Un « ricardien » théoricien de la conjoncture
42Si Wilhelm Röpke lie éloge du libéralisme et rejet de la tradition schmollerienne, il serait erroné d’assigner une coloration idéologique homogène à l’offensive théorique des années 1920. La critique de la pensée holiste et historiciste transcende les clivages idéologiques. Notamment au sein de la jeune génération qui cherche à se faire reconnaître dans un contexte qui lui est favorable. En dépit de l’été indien néohistoriciste, le discours théorique conquiert une légitimité nouvelle. La création d’un sous-comité théorique par le Verein für Socialpolitik, lors du congrès d’Eisenach en 1922, aurait été impensable avant la guerre. Si les mélanges pour les 70 ans de Lujo Brentano ne contenaient, à une exception près, que des contributions empiriques, les analyses théoriques dominent les mélanges publiés en 1925 pour ses 80 ans89. Mais que faut-il entendre par la « jeune génération » ? Hauke Janssen en a précisé les contours90. On y trouve des hommes nés dans les années 1880-1900, soucieux de tordre le cou à l’historicisme et d’imposer l’approche théorique.

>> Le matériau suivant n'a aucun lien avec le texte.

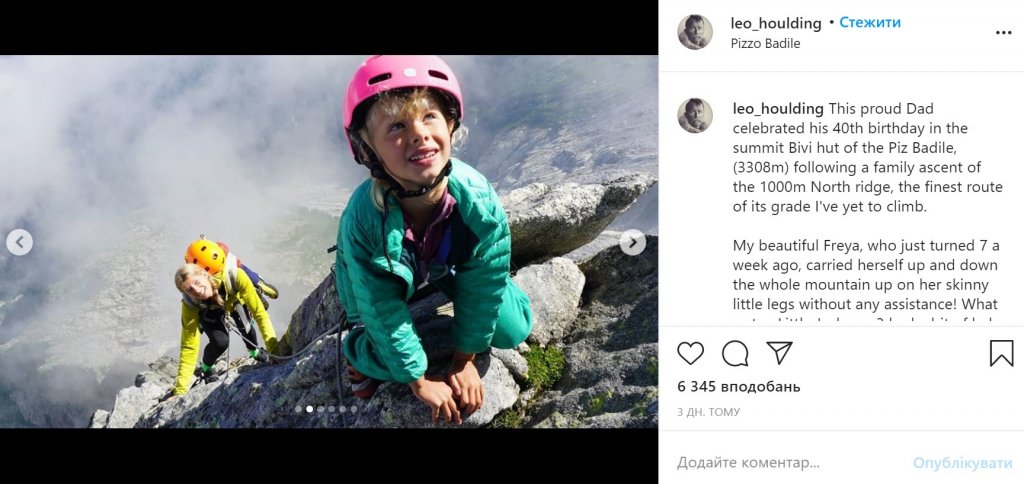Click leo_houlding profile avatar in header
Viewport: 1024px width, 484px height.
coord(695,32)
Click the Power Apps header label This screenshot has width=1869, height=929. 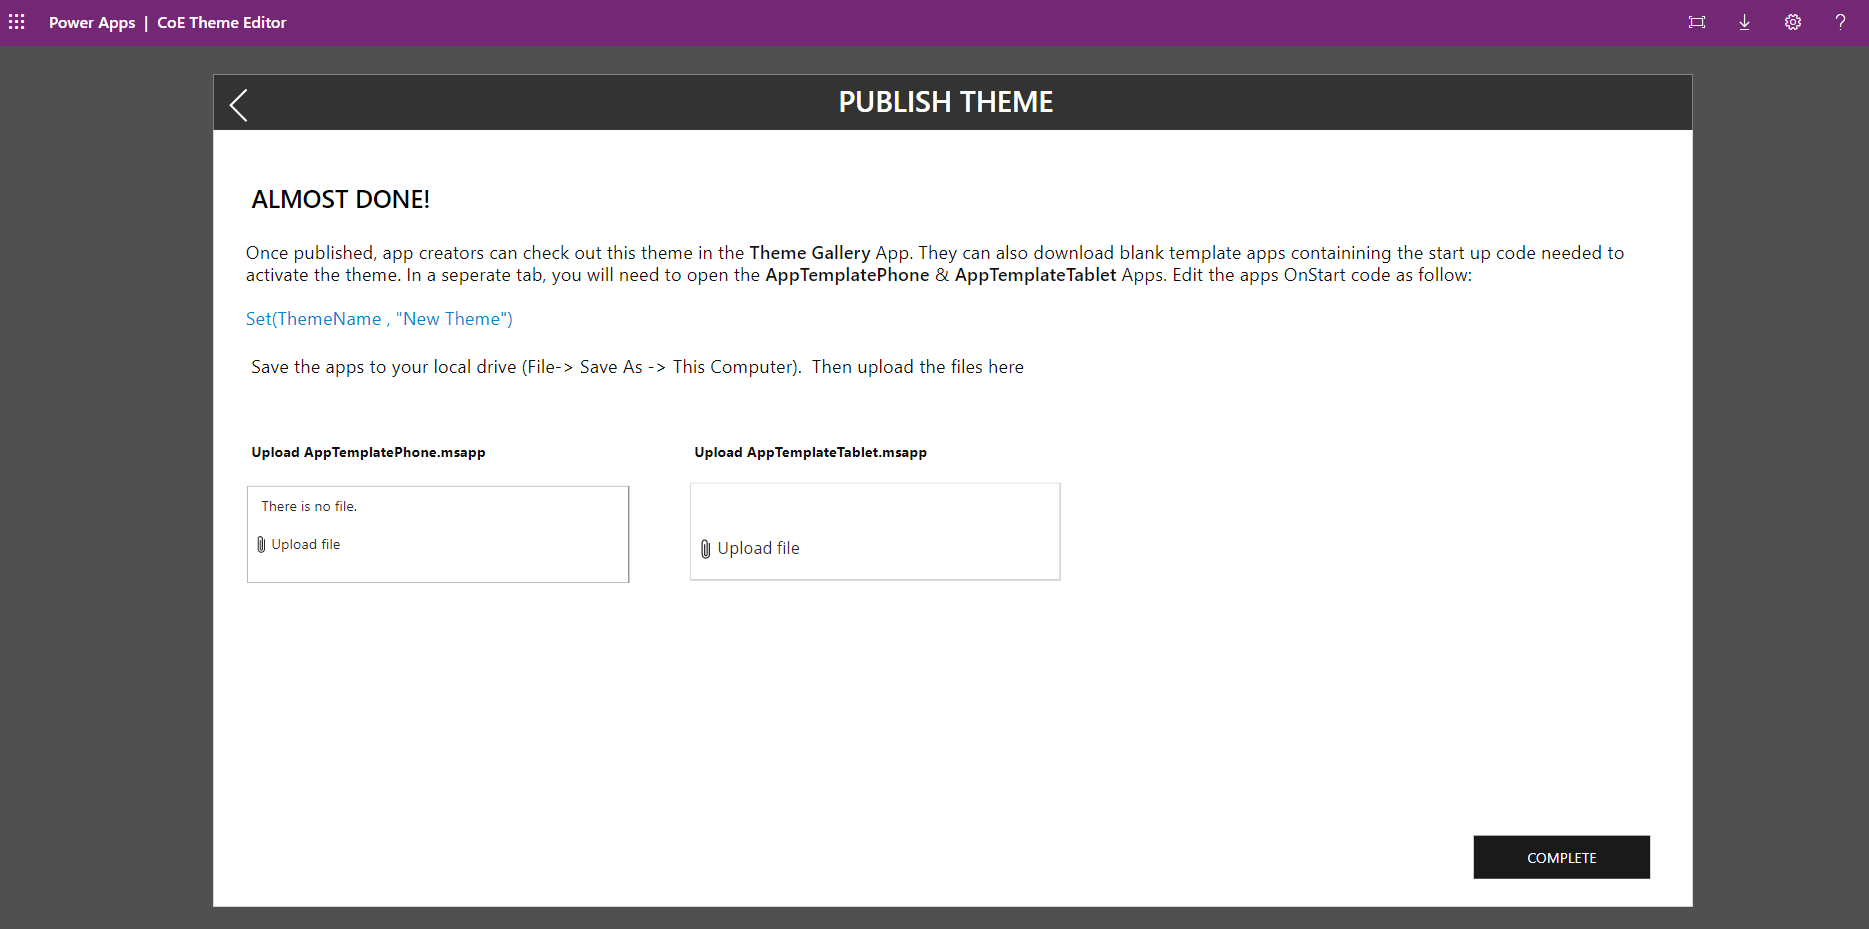click(92, 22)
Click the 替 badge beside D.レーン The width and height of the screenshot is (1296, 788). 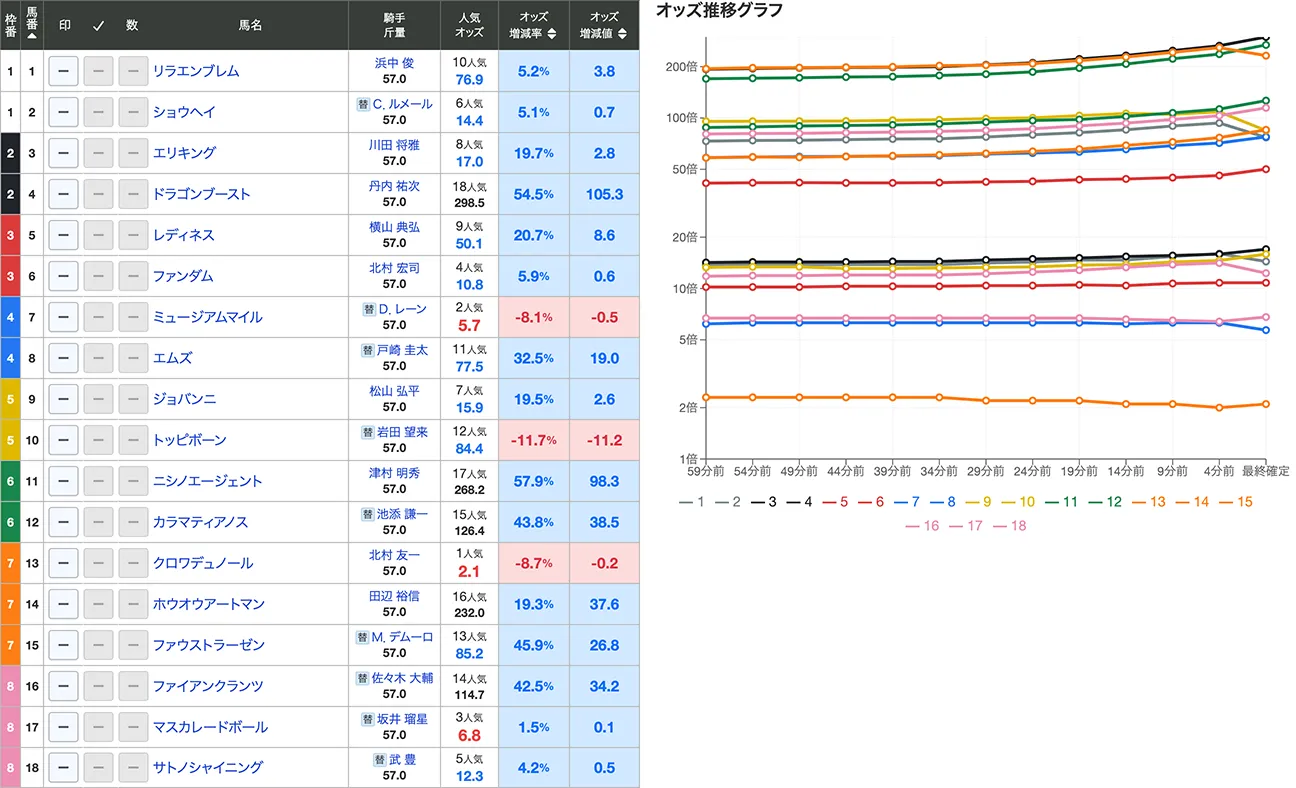click(x=370, y=309)
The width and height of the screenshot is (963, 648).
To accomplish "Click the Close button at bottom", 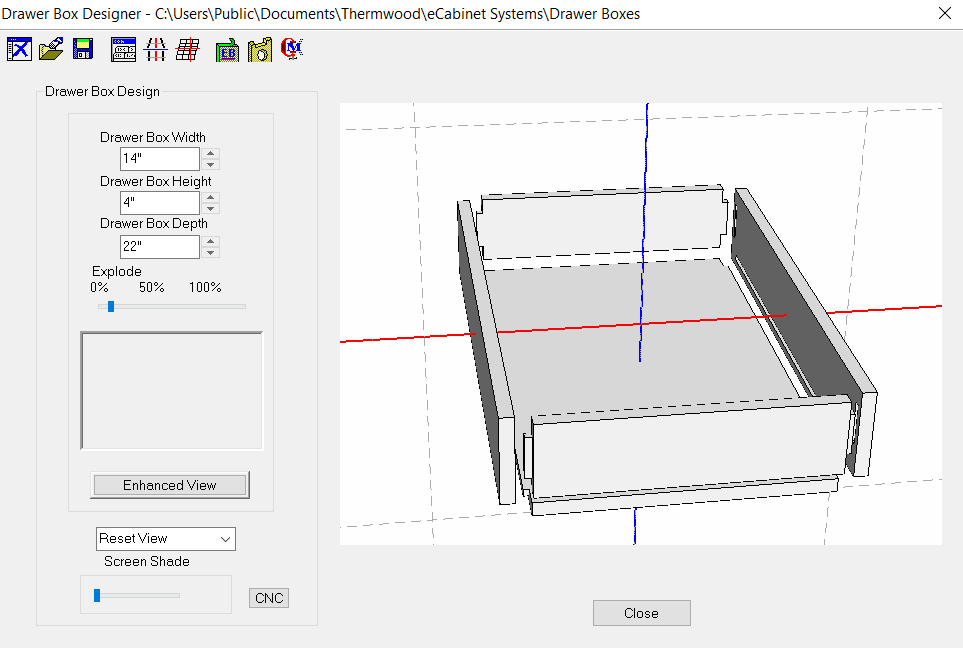I will [x=642, y=613].
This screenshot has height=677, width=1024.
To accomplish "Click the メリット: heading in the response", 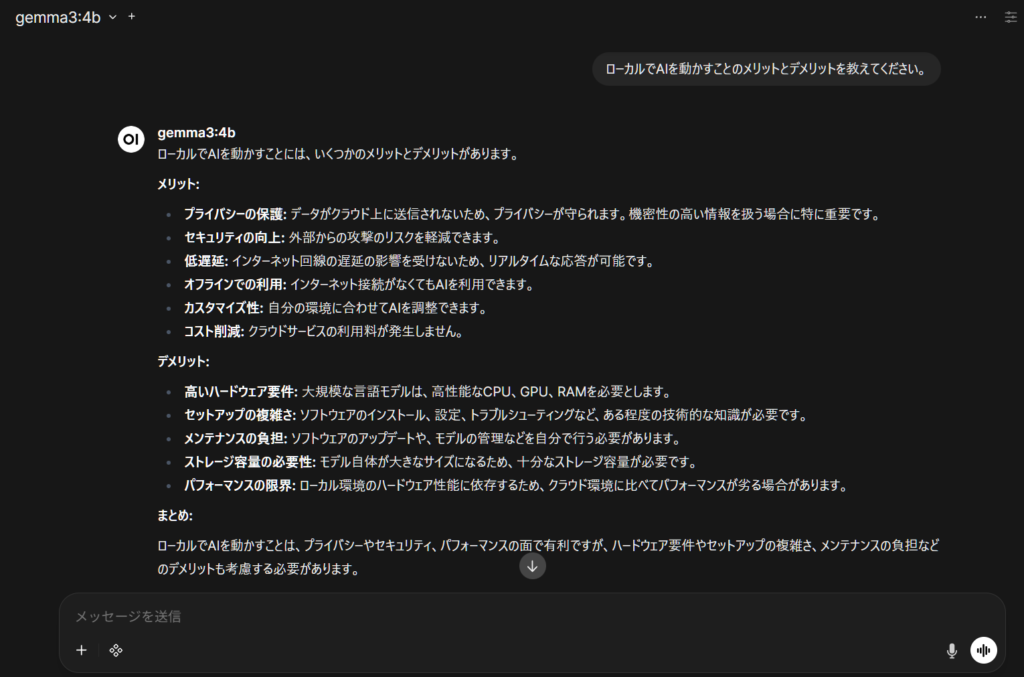I will 178,184.
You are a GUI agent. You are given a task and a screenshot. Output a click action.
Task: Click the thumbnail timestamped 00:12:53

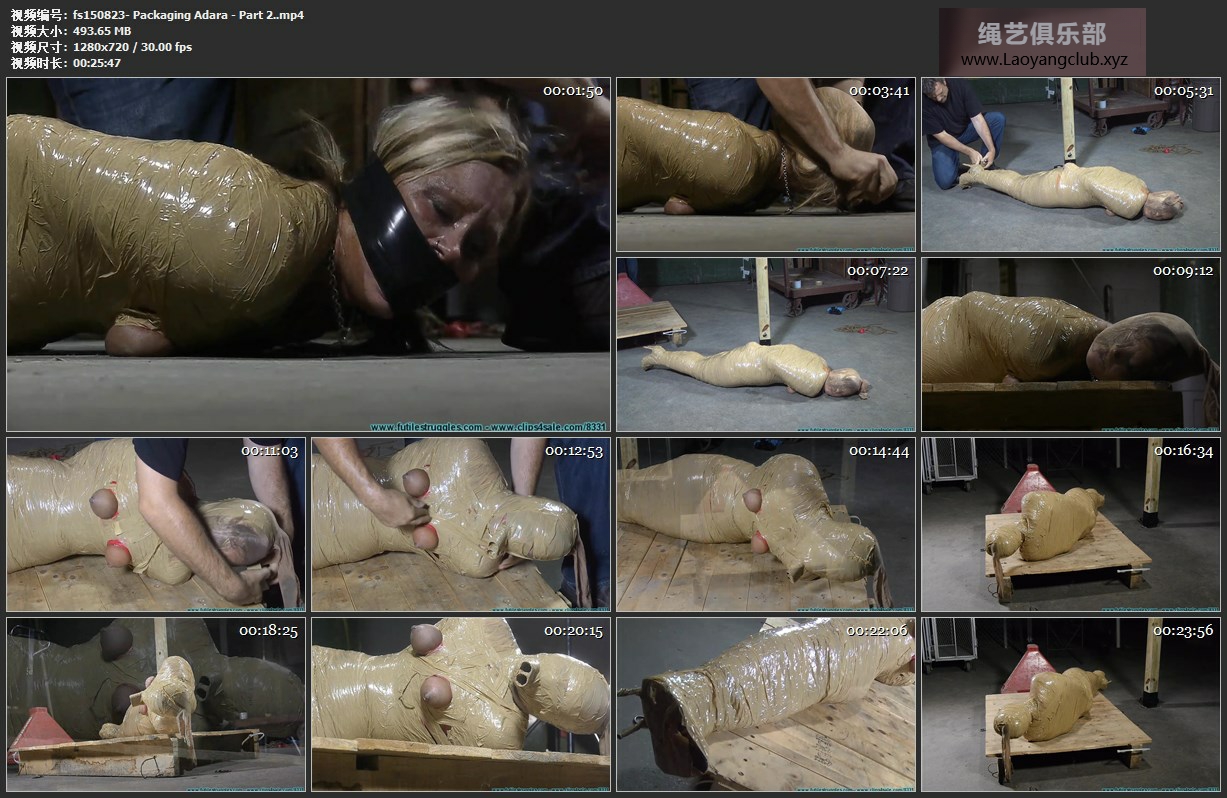tap(460, 524)
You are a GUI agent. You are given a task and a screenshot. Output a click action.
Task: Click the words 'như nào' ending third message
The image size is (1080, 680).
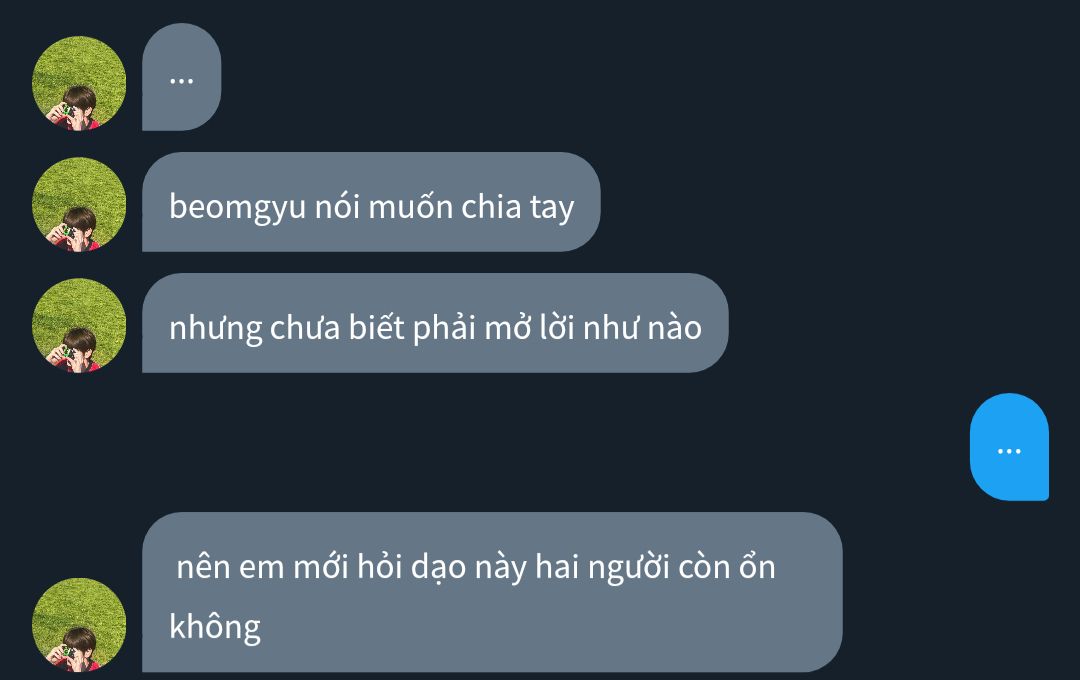(x=643, y=329)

43Hétérogène, le groupe comprend des futurs néolibéraux comme Walter Eucken (1891-1950), Alexander Rüstow (1885-1963) et Wilhelm Röpke (1899- 1966), mais également des théoriciens marxistes et socialisants comme Eduard Heimann (1889-1967), Emil Lederer (1882-1939) et Adolf Löwe (1893-1995)91. Sa force agissante semble avoir été Alexander Rüstow92. Ce fils d’un militaire prussien rigidement wilhelminien et d’une mère profondément piétiste n’est pas un économiste de formation puisqu’il a soutenu une thèse de philosophie grecque sur le paradoxe du menteur sous la direction de Leonhard Nelson. Très marqué par le mouvement de jeunesse, proche par sa première femme des milieux artistiques et intellectuels, partisan de l’émancipation de la femme et de la réforme pédagogique, il revient de la guerre en rupture avec le militarisme prussien et adepte d’une ligne socialisante. Il a même l’occasion de discuter longuement avec Karl Radek dans son « salon politique » de la prison de Moabit. C’est en fréquentant le séminaire de l’économiste et sociologue Franz Oppenheimer (1864-1943), adepte d’un « socialisme libéral », qu’il rencontre Eduard Heimann, Adolf Löwe et Gerhard Colm, avec lesquels il noue une relation étroite, que renforce encore l’adhésion commune au « socialisme religieux » de Paul Tillich. Dans ce petit groupe, où gravite également le politologue suisse Arnold Wolfers, futur directeur de la Deutsche Hochschule für Politik lors de son exil new-yorkais, il en va de la refondation du message social délivré par la religion judéo-chrétienne93.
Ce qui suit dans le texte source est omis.